7 November 2016, No. 209, Earth, Wind & Fire, ‘Kalimba Tree (Todd Terje Edit)’

Blame MCC SELFHELP (later Ten Thousand Villages) and relatives with missionary connections to Kenya, Zaire (which is not even a place anymore), and elsewhere in Africa, because as a kid I often came in contact with mbiras on knickknack shelves, and I never thought too much of their potential. Thumb pianos were fun to screw around with, but I don’t think I ever really established a groove. Earth, Wind, and Fire, on the other hand, grew a whole tree’s worth of the things, and Todd Terje is back on our list to quantize and rearrange them.

In fact, lead singer Maurice White bought the trademark for a smaller version of the mbira, this tune’s eponymous Kalimba, after discovering it in the 1970s. Also running through this edit are more of those non-lexical vocables, not nearly as good as the ones in Earth, Wind, and Fire’s too-short (and not on this list) “Brazilian Rhyme (Interlude),” but then those are some of the best vocables, non-lexical or otherwise, ever committed to wax, so at least Maurice White (who died earlier this year) is competing only with himself in that regard. 

The Kalimbas in No. 209, “Kalimba Tree (Todd Terje Edit),” play a lightly syncopated sixteenth-note pattern that gives this mid-tempo song a frantic feeling, especially on top of the long and rather dark bass synth notes. A guitar playing distorted sustains that compete with the synthesizer’s frequencies before they drift into feedback and give way to a ringing sort of riff adds to the endarkened atmosphere.

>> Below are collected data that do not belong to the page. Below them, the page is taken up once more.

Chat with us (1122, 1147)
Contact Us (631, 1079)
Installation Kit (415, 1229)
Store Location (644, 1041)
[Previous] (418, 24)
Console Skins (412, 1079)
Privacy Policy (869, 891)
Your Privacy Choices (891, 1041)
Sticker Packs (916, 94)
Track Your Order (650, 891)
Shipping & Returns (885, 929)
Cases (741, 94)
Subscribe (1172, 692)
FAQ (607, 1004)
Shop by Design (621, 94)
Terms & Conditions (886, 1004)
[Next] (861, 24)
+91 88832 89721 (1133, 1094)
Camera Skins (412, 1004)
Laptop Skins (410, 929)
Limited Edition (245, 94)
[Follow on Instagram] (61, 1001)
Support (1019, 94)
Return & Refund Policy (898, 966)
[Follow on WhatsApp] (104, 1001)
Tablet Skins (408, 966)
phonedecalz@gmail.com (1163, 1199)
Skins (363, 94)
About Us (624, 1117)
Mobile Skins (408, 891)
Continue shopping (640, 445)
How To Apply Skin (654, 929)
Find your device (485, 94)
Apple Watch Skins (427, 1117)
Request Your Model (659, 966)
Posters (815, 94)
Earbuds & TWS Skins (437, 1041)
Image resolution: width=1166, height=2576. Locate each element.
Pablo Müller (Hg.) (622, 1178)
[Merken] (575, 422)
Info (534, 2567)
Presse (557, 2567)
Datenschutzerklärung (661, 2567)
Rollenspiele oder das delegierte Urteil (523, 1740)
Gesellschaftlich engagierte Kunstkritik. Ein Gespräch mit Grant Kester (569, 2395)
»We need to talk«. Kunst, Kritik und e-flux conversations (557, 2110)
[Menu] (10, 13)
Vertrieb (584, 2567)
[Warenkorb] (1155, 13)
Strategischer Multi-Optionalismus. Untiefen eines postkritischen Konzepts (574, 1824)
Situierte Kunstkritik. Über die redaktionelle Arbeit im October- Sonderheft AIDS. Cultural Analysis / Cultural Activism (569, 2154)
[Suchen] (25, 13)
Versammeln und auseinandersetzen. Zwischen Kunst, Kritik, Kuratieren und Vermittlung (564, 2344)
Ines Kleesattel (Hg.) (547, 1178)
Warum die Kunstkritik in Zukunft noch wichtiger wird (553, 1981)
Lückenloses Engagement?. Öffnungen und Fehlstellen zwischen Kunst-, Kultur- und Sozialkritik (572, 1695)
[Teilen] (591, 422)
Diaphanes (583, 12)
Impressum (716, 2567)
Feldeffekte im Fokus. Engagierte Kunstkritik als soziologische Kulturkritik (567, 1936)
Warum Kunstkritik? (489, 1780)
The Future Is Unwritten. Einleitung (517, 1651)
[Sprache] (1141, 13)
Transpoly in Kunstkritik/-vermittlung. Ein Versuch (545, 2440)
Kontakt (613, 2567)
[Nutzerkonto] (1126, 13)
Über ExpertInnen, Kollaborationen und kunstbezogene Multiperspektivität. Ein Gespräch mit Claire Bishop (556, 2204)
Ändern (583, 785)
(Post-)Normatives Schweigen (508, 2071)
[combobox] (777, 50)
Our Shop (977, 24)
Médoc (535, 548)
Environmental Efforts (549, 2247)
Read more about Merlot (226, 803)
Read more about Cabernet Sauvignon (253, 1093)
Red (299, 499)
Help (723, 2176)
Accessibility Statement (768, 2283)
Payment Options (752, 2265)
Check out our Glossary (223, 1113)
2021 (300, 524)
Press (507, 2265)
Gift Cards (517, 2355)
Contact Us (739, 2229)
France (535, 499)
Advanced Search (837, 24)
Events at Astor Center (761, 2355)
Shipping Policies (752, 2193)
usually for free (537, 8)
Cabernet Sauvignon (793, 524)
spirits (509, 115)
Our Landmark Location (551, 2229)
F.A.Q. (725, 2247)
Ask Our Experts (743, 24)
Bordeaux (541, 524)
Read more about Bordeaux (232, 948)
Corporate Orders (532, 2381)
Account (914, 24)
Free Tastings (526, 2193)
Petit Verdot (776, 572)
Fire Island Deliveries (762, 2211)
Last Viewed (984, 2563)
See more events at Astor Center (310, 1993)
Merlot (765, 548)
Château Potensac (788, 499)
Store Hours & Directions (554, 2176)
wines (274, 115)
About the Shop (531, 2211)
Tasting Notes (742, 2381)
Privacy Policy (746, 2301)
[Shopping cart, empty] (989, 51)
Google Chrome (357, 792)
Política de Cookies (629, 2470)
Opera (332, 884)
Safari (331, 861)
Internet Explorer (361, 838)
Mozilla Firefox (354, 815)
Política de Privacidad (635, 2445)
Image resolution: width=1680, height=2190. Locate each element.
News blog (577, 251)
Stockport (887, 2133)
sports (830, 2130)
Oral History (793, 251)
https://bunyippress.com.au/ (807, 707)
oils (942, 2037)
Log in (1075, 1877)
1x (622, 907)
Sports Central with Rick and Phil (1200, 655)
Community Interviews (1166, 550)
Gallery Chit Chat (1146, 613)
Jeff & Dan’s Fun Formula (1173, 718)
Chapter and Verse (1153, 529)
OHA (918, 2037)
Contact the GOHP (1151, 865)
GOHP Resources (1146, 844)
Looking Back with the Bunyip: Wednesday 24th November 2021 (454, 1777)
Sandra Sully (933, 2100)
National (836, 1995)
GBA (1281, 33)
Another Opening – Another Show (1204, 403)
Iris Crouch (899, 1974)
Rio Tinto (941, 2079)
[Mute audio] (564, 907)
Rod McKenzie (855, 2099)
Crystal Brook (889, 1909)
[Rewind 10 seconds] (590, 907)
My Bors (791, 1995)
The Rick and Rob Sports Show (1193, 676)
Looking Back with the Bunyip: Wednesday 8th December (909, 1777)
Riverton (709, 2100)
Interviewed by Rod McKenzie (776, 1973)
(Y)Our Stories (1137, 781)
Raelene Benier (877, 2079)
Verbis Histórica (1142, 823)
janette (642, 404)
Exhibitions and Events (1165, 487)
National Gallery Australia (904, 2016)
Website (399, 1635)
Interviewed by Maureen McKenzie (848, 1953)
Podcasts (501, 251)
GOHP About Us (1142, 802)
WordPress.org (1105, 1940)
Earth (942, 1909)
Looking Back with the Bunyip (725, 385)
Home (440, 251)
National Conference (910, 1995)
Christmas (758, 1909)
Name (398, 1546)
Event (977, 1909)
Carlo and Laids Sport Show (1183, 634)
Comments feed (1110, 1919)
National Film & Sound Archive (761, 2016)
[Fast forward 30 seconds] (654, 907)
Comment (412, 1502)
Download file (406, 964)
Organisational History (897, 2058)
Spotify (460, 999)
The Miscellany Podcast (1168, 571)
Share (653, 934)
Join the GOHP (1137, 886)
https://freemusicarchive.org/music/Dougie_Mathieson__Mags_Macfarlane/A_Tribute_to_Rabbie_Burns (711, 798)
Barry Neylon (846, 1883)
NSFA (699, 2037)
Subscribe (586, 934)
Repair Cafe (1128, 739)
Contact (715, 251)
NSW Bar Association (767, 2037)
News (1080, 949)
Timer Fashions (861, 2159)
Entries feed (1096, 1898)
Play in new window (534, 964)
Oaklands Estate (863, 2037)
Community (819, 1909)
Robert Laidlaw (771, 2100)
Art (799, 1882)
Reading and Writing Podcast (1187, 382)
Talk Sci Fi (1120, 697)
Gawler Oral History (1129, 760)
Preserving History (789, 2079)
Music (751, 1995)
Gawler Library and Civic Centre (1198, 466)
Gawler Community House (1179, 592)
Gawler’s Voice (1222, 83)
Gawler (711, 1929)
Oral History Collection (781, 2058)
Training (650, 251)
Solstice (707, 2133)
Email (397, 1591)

There’s a slim chance the chants in this tune mean something in some language, but I’m doubtful. “Don’t Look Any Further” by Dennis Edwards gives me pause with its approximation of Swahili, and the “Brazilian Rhyme” refrain might have originated as a reference to the Brazilian state of Bahia, but I’m assuming singing in foreign languages is not what they’re up to here. Give a listen, and you decide.

2 November 2016: Mixtape trifecta

The Halloween dust has settled (I went as the DJ from Westworld, haha), but I’m still a little late with this mixtape post, having vowed to post one on Tuesday, and now it’s half past midnight Wednesday morning. Ah well.

I’m also taking the lazy way out and reposting the first three volumes of the mixtape series rather than taking the time to upload the fourth installment. Next week for that one.

Closer to triptych than triple threat, this trifecta of mixtapes is relaxed, slowish, contemplative, and makes nice background music if you’re busy or foreground music if you want to lie back and groove.

The next mix breaks the fall color scheme and gets all crazy marbled tie-dyed looking, and the fifth starts the winter colors with a dull, icy blue, which is to say you ought to get into the deciduous-hued warm glow of this trinity before it’s displaced by something frostier.

You might also want to note bene that volumes 2 and 3 are on Soundcloud as well as Mixcloud.

27 October 2016, Lotus, ‘Basin to Benin (ft. Soul Rebels)’ b/w ‘Tarot’

I finally got around to ordering a copy of Eat the Light, the double LP from Lotus, and Jesse Miller was nice enough to include a copy of the Lotus 45 “Basin to Benin (ft. Soul Rebels)” b/w “Tarot.” Of course, now I’m torn. The B side, “Tarot,” is literally more my speed at 105 bpm or so, compared with the uptempo “Basin to Benin” clocking in around 170. Those horns, though…

Soul Rebels Brass Band, featured on that fast-paced A side, are from New Orleans, and it looks like they recorded their horn parts there. Much credit to the Miller boys’ production skills, because it sounds like they could have been packed into the room in Fishtown featured on the Miner Street Recordings homepage, in which studio the B side “Tarot” was recorded. (Other acts that have worked with Miner Street include Cornerstone Jesus weirdos Danielson, Haus 409 friends Dr. Dog, and fellow Goshen High School alumnus Tim Showalter of Strand of Oaks.) “Tarot” has big organs and bigger guitars, and a funky little portamento synth sound that’s thin and ringing in a good way—just makes the organ stabs seem that much fatter.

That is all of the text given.